The run we stumbled on was nothing crazy or steep. I’d suspect that it was a beginner-intermediate run back in the day. That said, it held months of untracked powder and nary a soul had ducked into the trees. We hooted ‘n hollered all the way down, splashing each other with face shots and zipping in between the trees. That’s the thing about backcountry skiing: for me, it doesn’t matter how difficult the terrain is because the fun of it comes with the company and the environment.

Colorado Ski Resorts

It doesn’t matter which of the Colorado ski resorts you find yourself at: apres wine in the car is always a good idea!

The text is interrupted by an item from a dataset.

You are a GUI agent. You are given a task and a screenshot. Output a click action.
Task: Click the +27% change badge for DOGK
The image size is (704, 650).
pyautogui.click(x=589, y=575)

The single run was all we had time for but our smiles stretched from ear to ear as we slowed near the base of the run. As luck would have it, we had stopped right in front of the damn bridge! Sure enough, there it was in all of its bridge glory. It was much closer to the base than we had originally thought, so we had skinned right by it without a second glance. Goes to show you that everything looks different in winter!



  • Reply Art at

    Love this story, Heather. I bet that the “ghost” resorts are the most fun, and I can’t imagine having all that powder to yourself! It also reminds me to visit the abandoned coal towns in West Virginia (similar story, there was a reason for them but they couldn’t last). Thanks for the reminder.

    • Reply Heather at

      I think visiting those old coal towns would be SO freaking cool.

  • Reply Claude at

    Lots of snow, NO people, fun aplenty and engulfed by wilderness and steeped in history, what more can you ask for?

    • Reply Heather at


  • Reply The Padre at

    Gr8 Post!! A little recognition for P-Horn and the Grand Mesa. Well Done. Also, for those of you adventurous folks, Powderhorn host an amazing 4 race series downhill mountain bike races. Cheap, Fun, and Fast


  • Reply Liz at

    One of my favorites is Meyers Ranch, which is a JeffCo Open Space.

    • Reply Heather at

      I’ll have to check that one out!

  • Reply Patrice La Vigne at

    I love all things abandoned … amusement parks, towns, etc. Something so mysterious!!! I would never have the stamina or skills to do what you are doing, but that is so cool!!!